And example would be Robert Falcon Scott's diaries, which were "edited" by his wife and colleagues to cover up his gross stupidity among other things. No one seems to have had any inkling of this until Rolland Huntford compared the actual diaries to the book.

Regrettably, we don't have Henry's diaries, probably because they never existed, but we do have a very long tradition of English obfuscation probably beginning with the Venerable Bede. It might be reasonable then to suspect his accounts or those based on it especially if the facts are not consistent with what we know of the venue from other sources.

The French, by the way, were guilty of a similar atrocity at the battle of Nicopolis when they cut the throats of 1000 prisoners for reasons similar to those given by Henry.
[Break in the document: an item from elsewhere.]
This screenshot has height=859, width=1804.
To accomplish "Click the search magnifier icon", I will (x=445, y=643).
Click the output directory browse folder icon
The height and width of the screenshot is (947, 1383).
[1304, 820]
These were infidals of course so the egregiousness was excused on that basis.

The major issue remains that of keeping a treaty, which is what a surrender under terms is. I'm especially sensitive to that for reasons best left unaddressed in this forum, but that should suffice to explain my apprehension of Henry's behavior.

The Welsh archers might continue to glorify him at their discretion, but for me he is no more or less of a thug than any other medieval ruler, one of the hallmarks of the Europeans' failure to live within their means that has had onerous ramifications for the rest of the world.


----------



## DMP (Dec 22, 2003)

Dispite all our pontification, neither of us were present at said event. You obviously have a problem with English Historians, and are of a nature that you would agrue the sky be pink. I, having been educated in Europe have to make my own mind up based on information provided to me.

I think we both agree that leaders of the day were mere tyrannical thugs, nothing changes really.

As far as to assume that Welsh Archers hold Henry in any esteem, nothing could be further from the truth, He was an Englishman (Although allegedly of Welsh descent) probably hated as much as the French.

Our pride in the event lies in the reputation of the skill of Welsh Archers with a Longbow

Thank you for the discussion which has certainly provided a different slant on things


----------